WHAT THE TASK REQUIRES: Lines before the one containing "Select the OculoMatrix Thin column header" are excluded; reproduce that line and all lines after it in the entries below, exactly.

RECORDS FOR THE EXERCISE:
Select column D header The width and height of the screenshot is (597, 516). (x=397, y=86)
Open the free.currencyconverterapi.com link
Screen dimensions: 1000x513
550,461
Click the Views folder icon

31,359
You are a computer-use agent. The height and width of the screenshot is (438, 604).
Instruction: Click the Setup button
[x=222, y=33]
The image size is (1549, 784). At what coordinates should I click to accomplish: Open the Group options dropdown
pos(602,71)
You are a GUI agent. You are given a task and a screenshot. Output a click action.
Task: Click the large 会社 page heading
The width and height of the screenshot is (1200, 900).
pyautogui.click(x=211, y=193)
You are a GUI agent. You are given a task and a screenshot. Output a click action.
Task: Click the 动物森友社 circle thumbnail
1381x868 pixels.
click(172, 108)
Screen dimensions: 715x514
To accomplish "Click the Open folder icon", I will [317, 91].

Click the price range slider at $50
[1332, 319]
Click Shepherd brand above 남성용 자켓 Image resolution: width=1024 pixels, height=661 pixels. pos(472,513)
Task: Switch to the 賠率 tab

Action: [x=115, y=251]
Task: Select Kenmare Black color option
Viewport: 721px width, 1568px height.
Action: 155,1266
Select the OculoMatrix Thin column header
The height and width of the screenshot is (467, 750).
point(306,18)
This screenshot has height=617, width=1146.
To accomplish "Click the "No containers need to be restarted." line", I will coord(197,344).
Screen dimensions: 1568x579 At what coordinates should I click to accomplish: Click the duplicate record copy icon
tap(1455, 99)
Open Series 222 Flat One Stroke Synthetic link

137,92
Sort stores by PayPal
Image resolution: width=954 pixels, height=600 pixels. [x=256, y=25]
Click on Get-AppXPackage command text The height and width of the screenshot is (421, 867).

TASK OUTPUT:
Select the OculoMatrix Thin column header
The height and width of the screenshot is (467, 750).
point(306,18)
This screenshot has height=617, width=1146.
To accomplish "Click the "No containers need to be restarted." line", I will coord(197,344).
Screen dimensions: 1568x579 At what coordinates should I click to accomplish: Click the duplicate record copy icon
tap(1455, 99)
Open Series 222 Flat One Stroke Synthetic link

137,92
Sort stores by PayPal
Image resolution: width=954 pixels, height=600 pixels. [x=256, y=25]
Click on Get-AppXPackage command text The height and width of the screenshot is (421, 867).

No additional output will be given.